The Navy last year estimated that repairs to the Los Angeles-class submarine would cost at least $450 million, and at least $94 million has been spent to plan the repair work.

But after what a Navy official termed a “comprehensive damage assessment” conducted over the past year, the estimated repair costs have risen dramatically.

“The increased cost estimate and scope means that without $390 million in additional funding in fiscal 2014, funding the repairs would require cancellation of dozens of remaining availabilities on surface ships and submarines,” Breckenridge said in the statement.

He noted that the cost would compound pressures from sequestration in 2014. “The Navy and the nation simply cannot afford to weaken other fleet readiness in the way that would be required to afford repairs to Miami,” Breckenridge said.

A key factor in the heightened cost estimate, the Navy official said, was the effect of “environmentally-assisted cracking” in the steel piping and fasteners used in the air, hydraulic and cooling water systems aboard the submarine, meaning much more equipment would have to be replaced than previously thought.

The official added that a review of other recent repair efforts on submarines suffering from major damage “revealed that planned contingency funds were insufficient.”

The Miami was devastated by a fire that broke out late in the work day on May 23, 2012, while the submarine was in drydock at Portsmouth Naval Shipyard in Kittery, Maine. Casey James Fury, 24, a civilian painter and sand blaster at the shipyard, was arrested after a three-week investigation and charged with arson. On Nov. 8 he pleaded guilty to the May 23 fire, and to a smaller fire set outside the submarine on June 16. He was sentenced on March 14 to more than 17 years in federal prison.

He set the May 23 fire, he told authorities, because he was having an anxiety attack, wanted to leave work and had already used up his sick leave.

The blaze burned for about 12 hours inside the submarine, which was only a few weeks into a planned 20-month overhaul. Fire teams from as far away as Boston and Connecticut battled intense fires throughout the night and into the next morning. The conflagration heavily damaged or destroyed the submarine's control room, combat systems and torpedo room.

Navy officials have repeatedly said the ship’s nuclear reactor was not threatened by the inferno. But temperatures inside the forward hull reached extreme levels and the lower portions of the bow section were flooded by firefighters.

Although many observers thought the damage would be fatal to the submarine, the Navy was determined to repair the ship. Privately, officials declared their resolve not to let an arsonist destroy a sophisticated and powerful warship.

After initial repair cost estimates were revised upward, the decision to repair the submarine was announced on Aug. 22 in a statement from the Naval Sea Systems Command (NAVSEA).

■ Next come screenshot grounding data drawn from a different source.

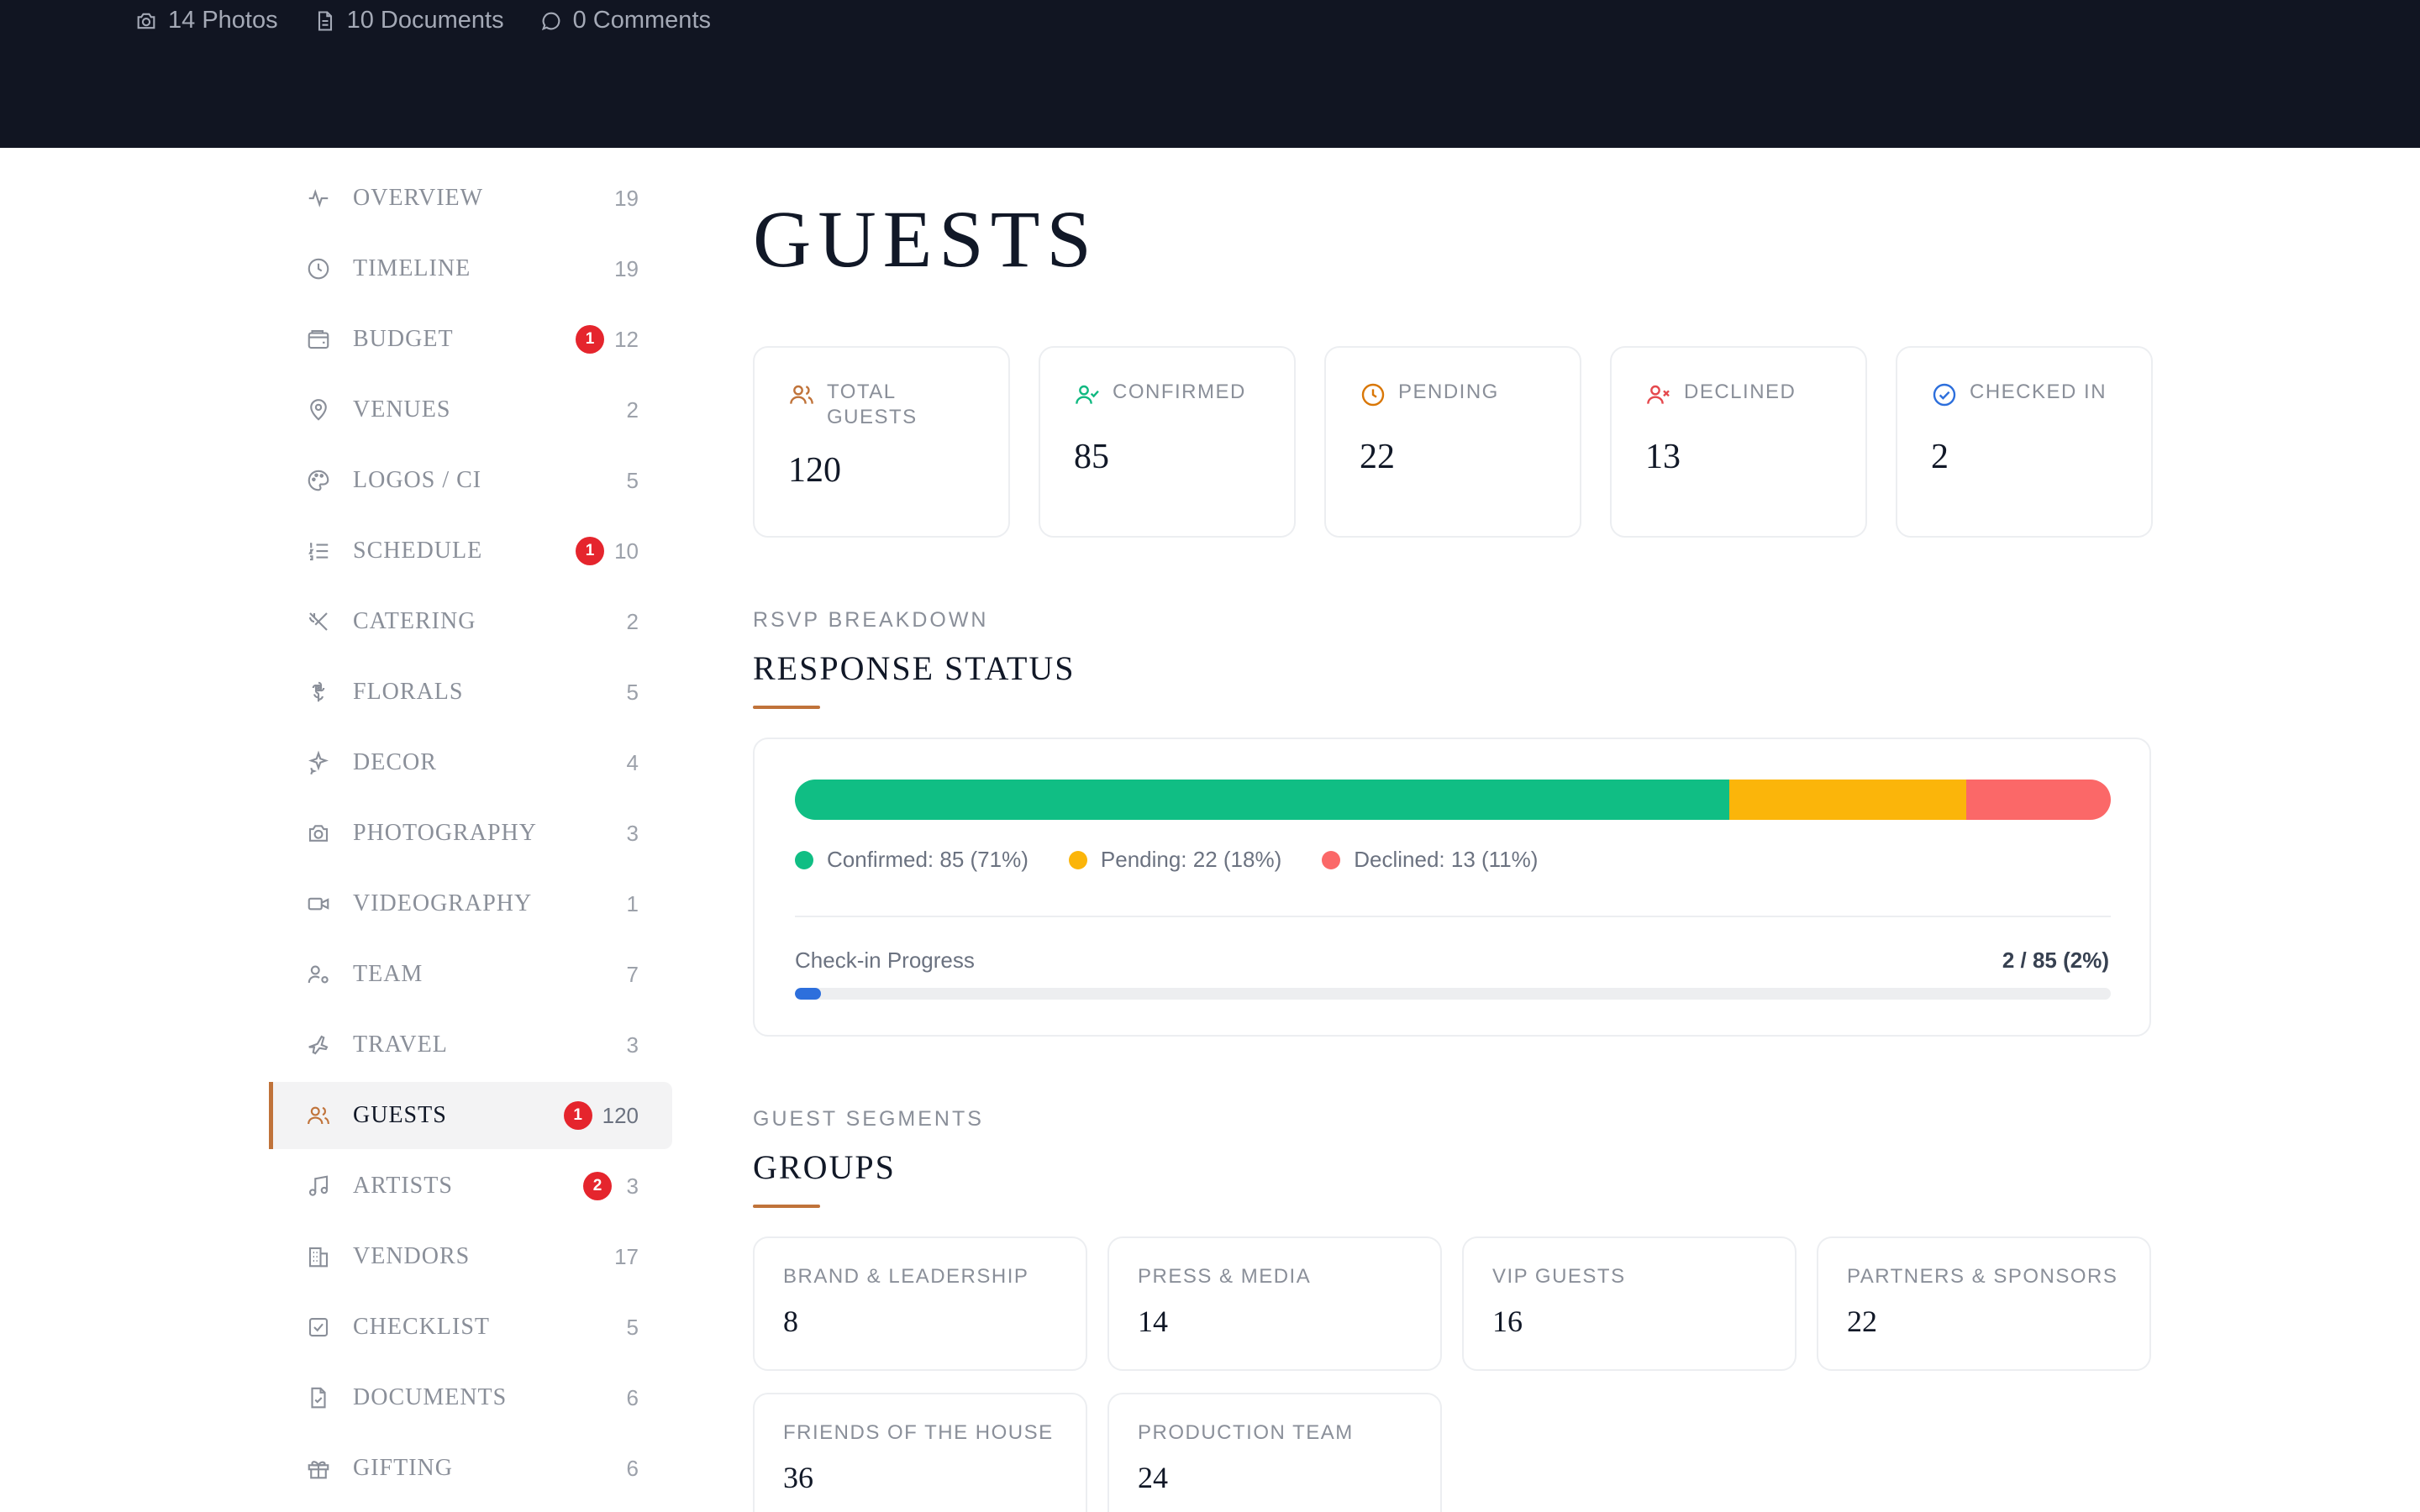 This screenshot has height=1512, width=2420. Describe the element at coordinates (408, 692) in the screenshot. I see `sidebar-item-label: FLORALS` at that location.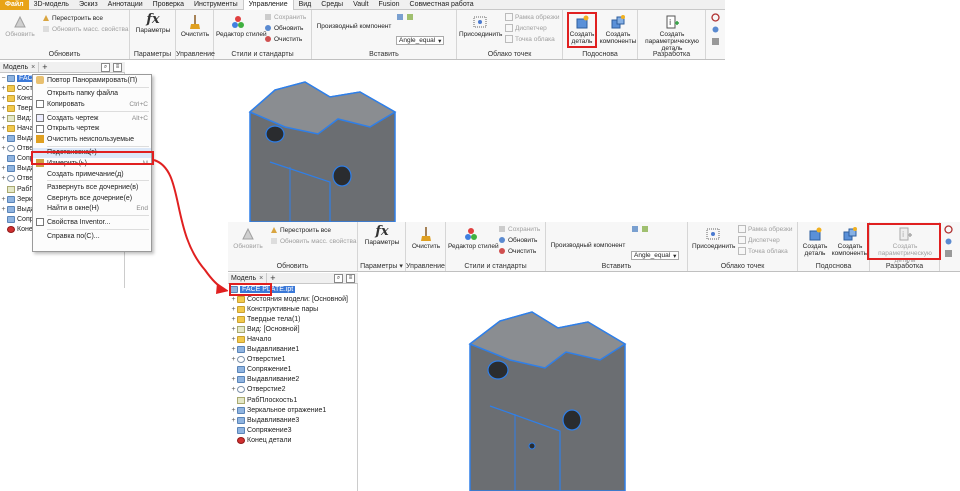 The width and height of the screenshot is (960, 491). Describe the element at coordinates (92, 104) in the screenshot. I see `menu-item-copy: Копировать Ctrl+C` at that location.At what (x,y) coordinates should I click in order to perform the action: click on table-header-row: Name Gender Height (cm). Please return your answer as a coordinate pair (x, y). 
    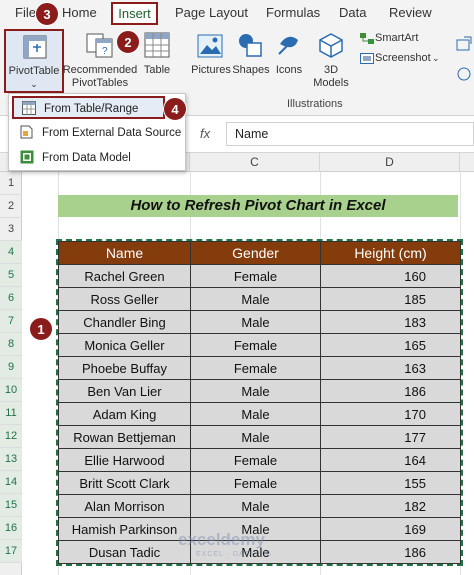
    Looking at the image, I should click on (260, 253).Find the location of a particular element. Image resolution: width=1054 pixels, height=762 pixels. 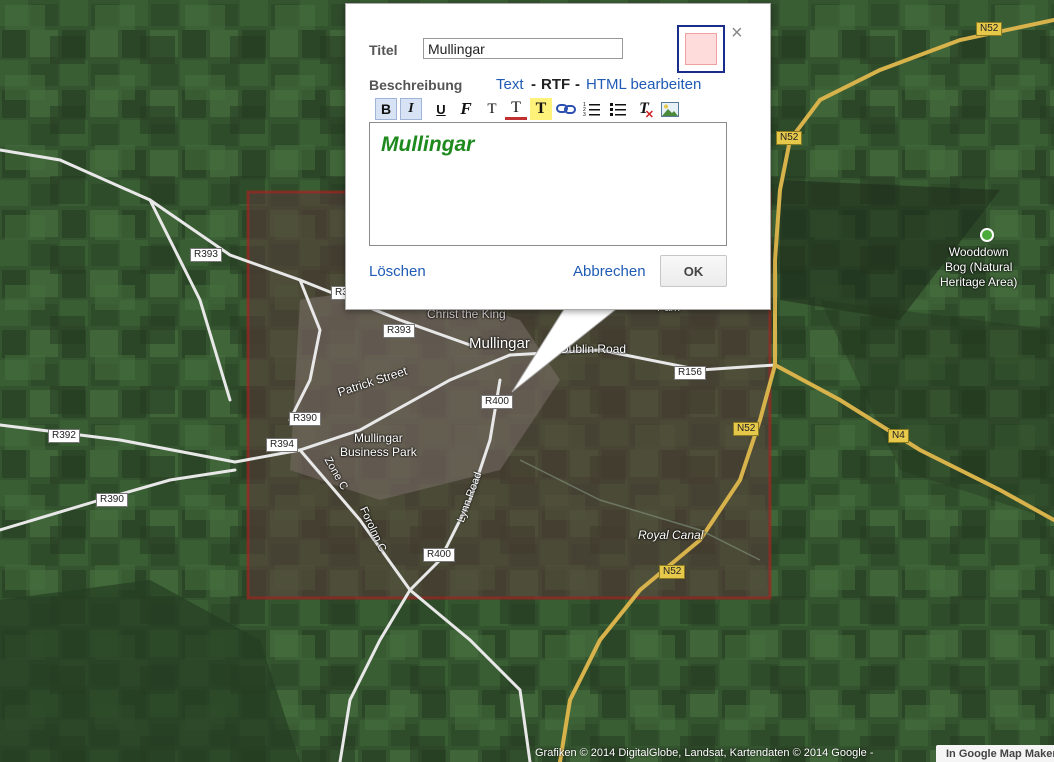

highlight-button: T is located at coordinates (541, 109).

“The Navy’s revised cost estimate to restore USS Miami (SSN 755) is approximately $450 million, with an estimated date of completion for the repairs of April 30, 2015,” NAVSEA said in the Aug. 22 statement. “The estimate includes 10 percent variability due to the unique nature of the repair and the cost impacts of shifting the planned maintenance availabilities of other ships and submarines.

“The Navy is committed to delivering the submarine back to the fleet with no operational limitations. Once returned to service, Miami will serve for an additional 10 years with five planned full-length deployments, ready to respond to any combatant commander tasking,” the Aug. 22 statement concluded.

Built at the General Dynamics Electric Boat shipyard in Groton, Conn., the Miami was commissioned in June 1990 and had been expected to serve for 30 years.

While statistics haven’t been verified, the decision to scrap the submarine means the Miami could become the first warship — and submarine or nuclear-powered ship — to be lost while in the hands of a U.S. naval shipyard since the Civil War. A handful of ships have been lost since, but all those appear to have been at a commercial yard or pier.